Ülke genelinde başlatılan tarımsal üretim planlaması, suyu merkeze alarak bütüncül bir yaklaşım benimsedi. Bu kapsamda, 81 ilde kurulan teknik komiteler aracılığıyla üç yıllık üretim planları hazırlandı. Bu sayede, stratejik ürünlerin en uygun coğrafyalarda üretilmesi, üreticilerin pazarlama imkanlarının geliştirilmesi ve verimlilik artışı hedefleniyor.

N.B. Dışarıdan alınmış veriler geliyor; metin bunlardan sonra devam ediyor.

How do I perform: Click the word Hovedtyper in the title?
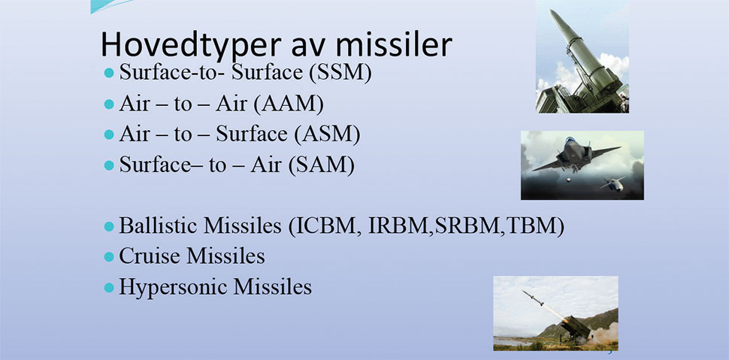coord(191,46)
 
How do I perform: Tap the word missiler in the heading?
coord(395,44)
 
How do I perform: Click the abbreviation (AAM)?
coord(289,104)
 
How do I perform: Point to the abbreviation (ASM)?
coord(327,135)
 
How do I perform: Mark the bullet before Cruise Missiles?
coord(109,257)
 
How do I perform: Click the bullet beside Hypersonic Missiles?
coord(109,287)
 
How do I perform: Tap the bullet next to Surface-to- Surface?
coord(109,73)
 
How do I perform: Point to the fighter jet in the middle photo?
coord(576,154)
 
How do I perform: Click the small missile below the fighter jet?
coord(613,183)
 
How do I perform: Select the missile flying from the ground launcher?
coord(533,298)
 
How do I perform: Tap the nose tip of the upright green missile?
coord(552,11)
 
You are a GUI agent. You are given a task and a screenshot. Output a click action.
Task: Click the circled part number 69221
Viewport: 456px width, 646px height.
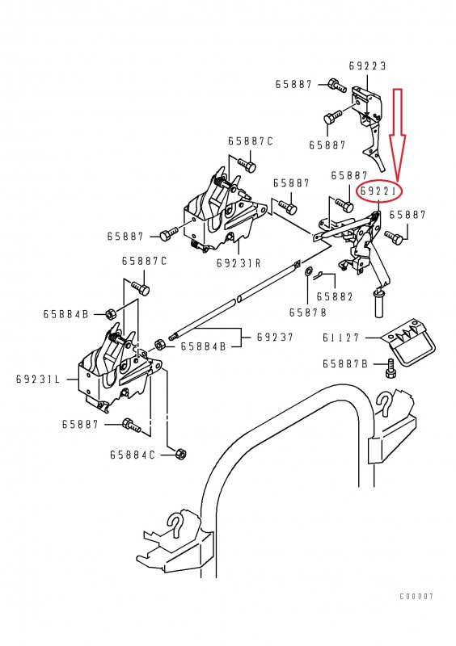[378, 191]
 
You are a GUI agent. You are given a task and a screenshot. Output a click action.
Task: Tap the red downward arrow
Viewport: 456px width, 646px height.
[399, 134]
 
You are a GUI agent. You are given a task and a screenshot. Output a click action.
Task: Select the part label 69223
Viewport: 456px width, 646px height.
[367, 66]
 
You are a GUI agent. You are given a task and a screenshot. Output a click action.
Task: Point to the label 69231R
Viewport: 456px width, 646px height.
[239, 263]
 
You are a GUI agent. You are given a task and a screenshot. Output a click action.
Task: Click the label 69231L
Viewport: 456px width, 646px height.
[38, 379]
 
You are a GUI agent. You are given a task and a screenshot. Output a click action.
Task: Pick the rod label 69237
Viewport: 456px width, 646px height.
[275, 337]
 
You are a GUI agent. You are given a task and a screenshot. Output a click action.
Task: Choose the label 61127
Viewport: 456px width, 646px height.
[341, 338]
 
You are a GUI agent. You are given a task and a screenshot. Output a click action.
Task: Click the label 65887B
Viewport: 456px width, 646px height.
[345, 364]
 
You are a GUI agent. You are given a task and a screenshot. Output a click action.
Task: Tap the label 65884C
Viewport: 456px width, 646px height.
[133, 455]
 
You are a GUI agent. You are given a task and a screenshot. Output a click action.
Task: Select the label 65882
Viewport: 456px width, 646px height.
[335, 296]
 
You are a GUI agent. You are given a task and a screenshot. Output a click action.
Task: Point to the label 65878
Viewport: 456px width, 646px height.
[308, 313]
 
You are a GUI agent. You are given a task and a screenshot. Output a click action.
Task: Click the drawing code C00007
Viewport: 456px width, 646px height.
[416, 596]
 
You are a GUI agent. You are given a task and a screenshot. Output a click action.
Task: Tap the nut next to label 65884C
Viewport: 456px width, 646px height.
[180, 454]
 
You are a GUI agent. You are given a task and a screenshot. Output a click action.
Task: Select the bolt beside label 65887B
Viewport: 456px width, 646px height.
[390, 367]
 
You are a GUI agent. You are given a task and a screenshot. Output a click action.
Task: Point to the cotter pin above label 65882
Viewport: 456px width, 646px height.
[319, 275]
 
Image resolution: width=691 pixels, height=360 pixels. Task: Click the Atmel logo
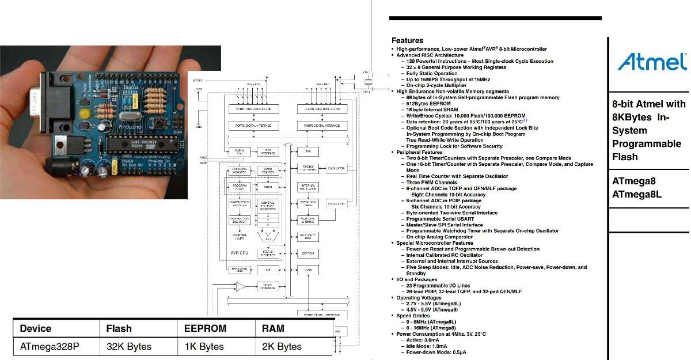(652, 62)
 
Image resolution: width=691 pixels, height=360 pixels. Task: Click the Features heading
(407, 41)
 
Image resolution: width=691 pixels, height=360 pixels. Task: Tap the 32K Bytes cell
(128, 346)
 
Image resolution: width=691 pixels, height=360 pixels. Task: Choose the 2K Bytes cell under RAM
(282, 346)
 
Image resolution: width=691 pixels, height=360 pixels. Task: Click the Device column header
(35, 328)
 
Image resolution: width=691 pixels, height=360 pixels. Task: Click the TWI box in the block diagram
(305, 151)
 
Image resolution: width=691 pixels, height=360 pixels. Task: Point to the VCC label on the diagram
(199, 90)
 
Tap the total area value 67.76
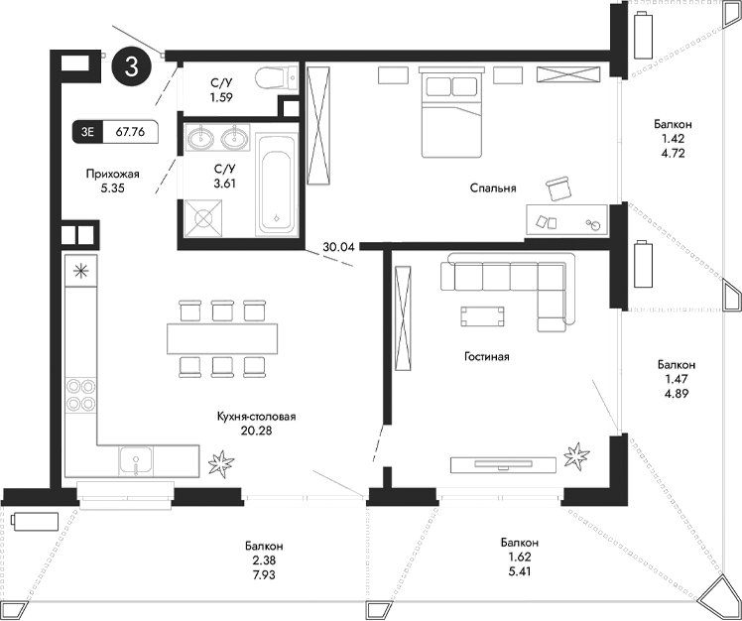coord(130,130)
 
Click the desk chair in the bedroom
coord(559,187)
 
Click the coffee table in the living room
coord(482,316)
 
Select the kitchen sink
coord(135,459)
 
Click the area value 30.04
coord(338,248)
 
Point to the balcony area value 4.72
coord(673,154)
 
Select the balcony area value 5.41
coord(519,571)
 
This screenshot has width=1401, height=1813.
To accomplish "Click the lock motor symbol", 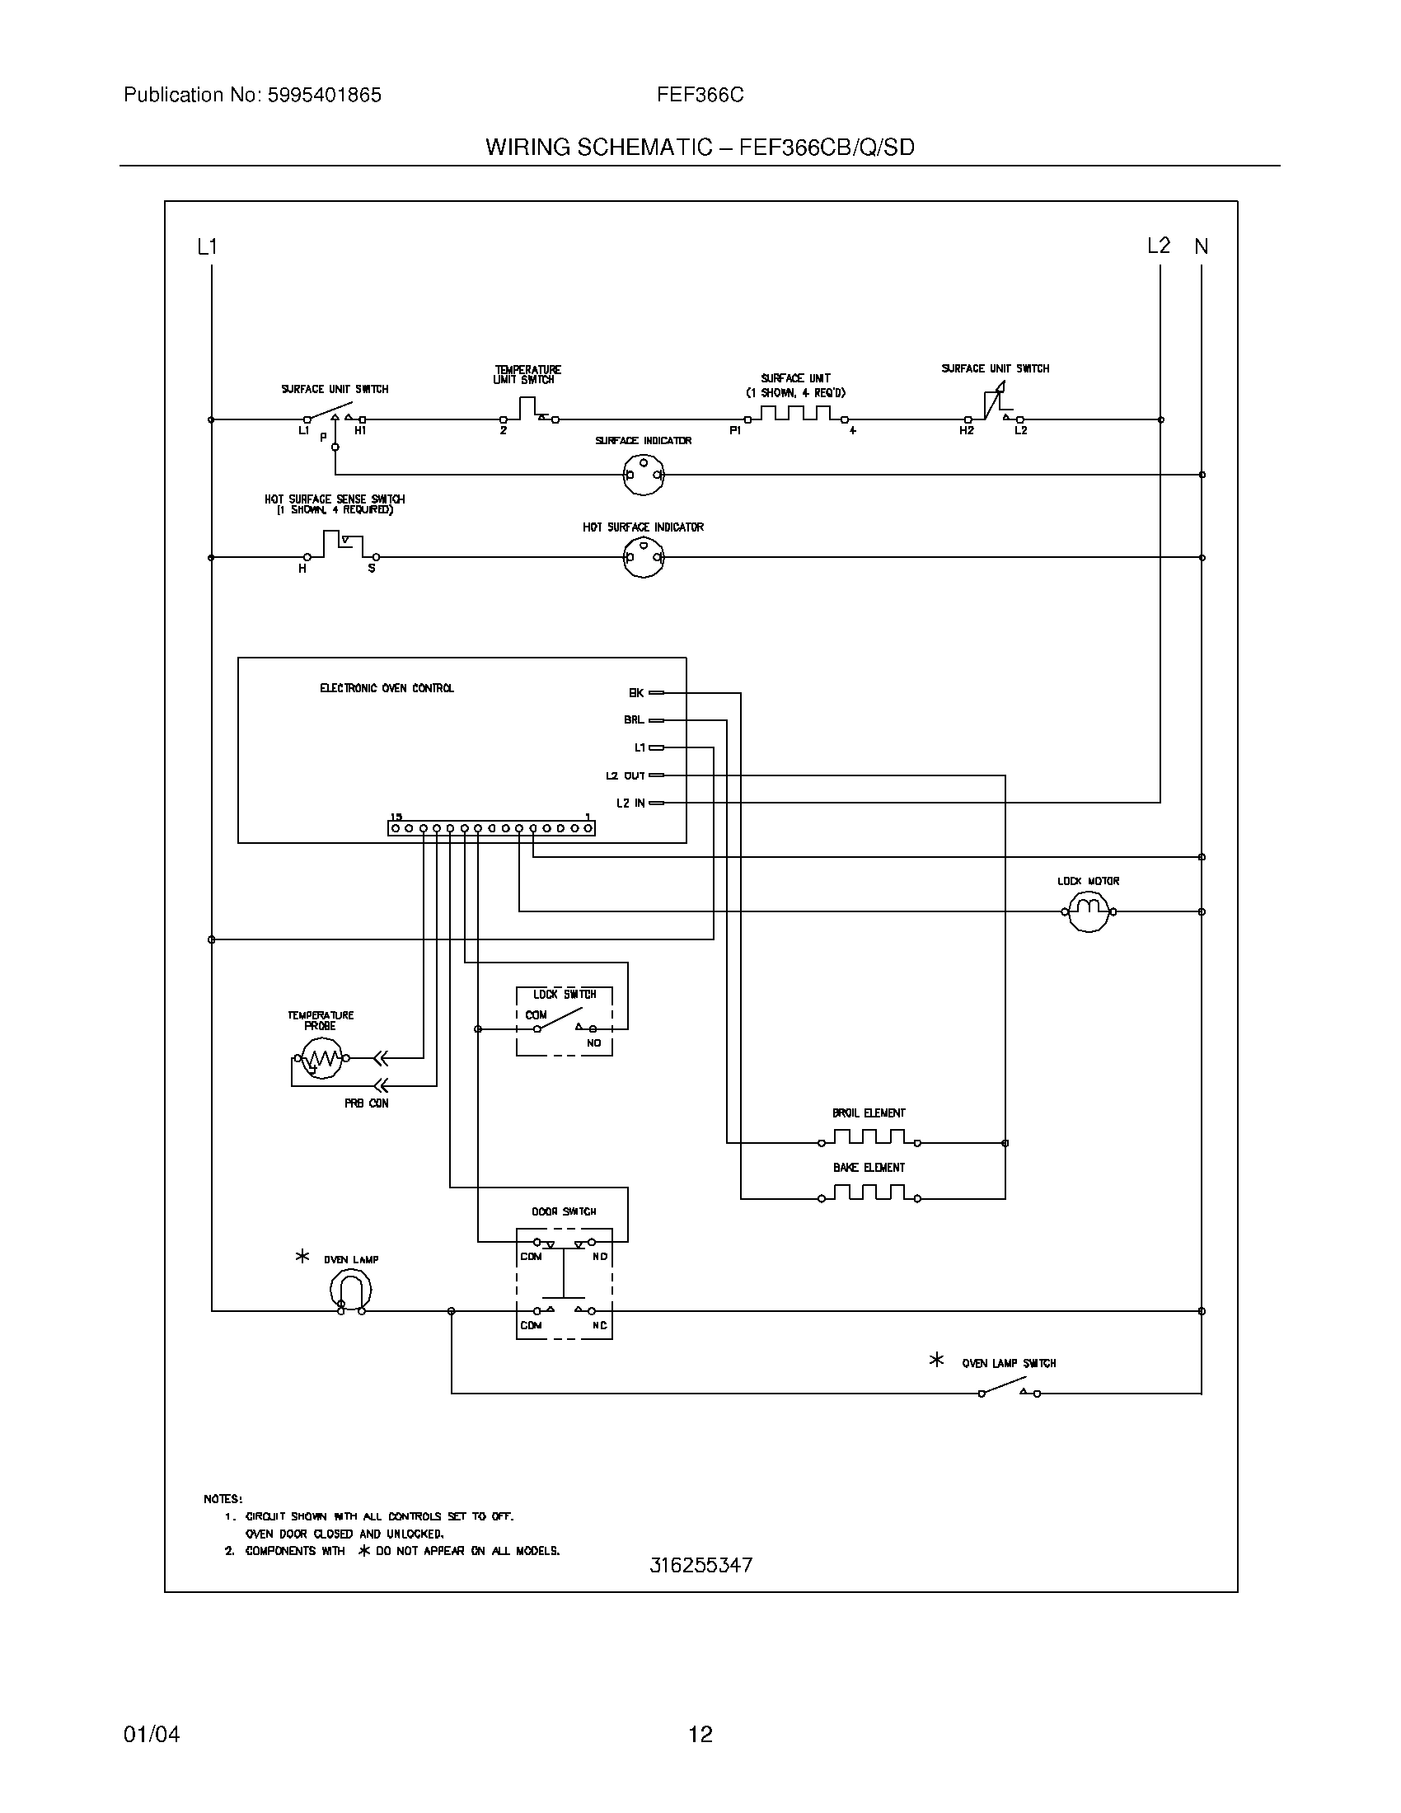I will [x=1087, y=911].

Türkiye'nin kendi tarımsal değerlerini korumak amacıyla, tohumculuk alanında önemli adımlar atıldı. Araştırma kurumlarında geliştirilen 42 tarla bitkisi ve 22 bahçe bitkisi çeşidi ile yerli tohumculuk desteklendi. Ayrıca, Ata Tohumu Projesi kapsamında farklı türlerde 37 yerel çeşit tescil edilerek koruma altına alındı. Hayvancılık alanında da yerli genetik kaynakların korunması ve geliştirilmesi için çalışmalar yapıldı.
Tarımın geleceği için teknolojik yatırımlar da ihmal edilmedi. Jeotermal kaynakların yanı sıra yenilenebilir enerji kaynaklarının kullanılacağı organize tarım bölgeleri (OTB) hızla yaygınlaştırılıyor. Kuraklığa, soğuğa ve hastalıklara dayanıklı tohum çeşitleri geliştirilerek, iklim değişikliğinin etkilerine karşı önlem alınıyor.
Türkiye, gıda güvenliğini sağlamak ve tarım sektörünü güçlendirmek için önemli adımlar atıyor. Yerli üretime verilen destek, teknolojik yatırımlar ve sürdürülebilirlik odaklı yaklaşımla, ülke tarımı geleceğe daha güçlü bir şekilde ilerleyecek.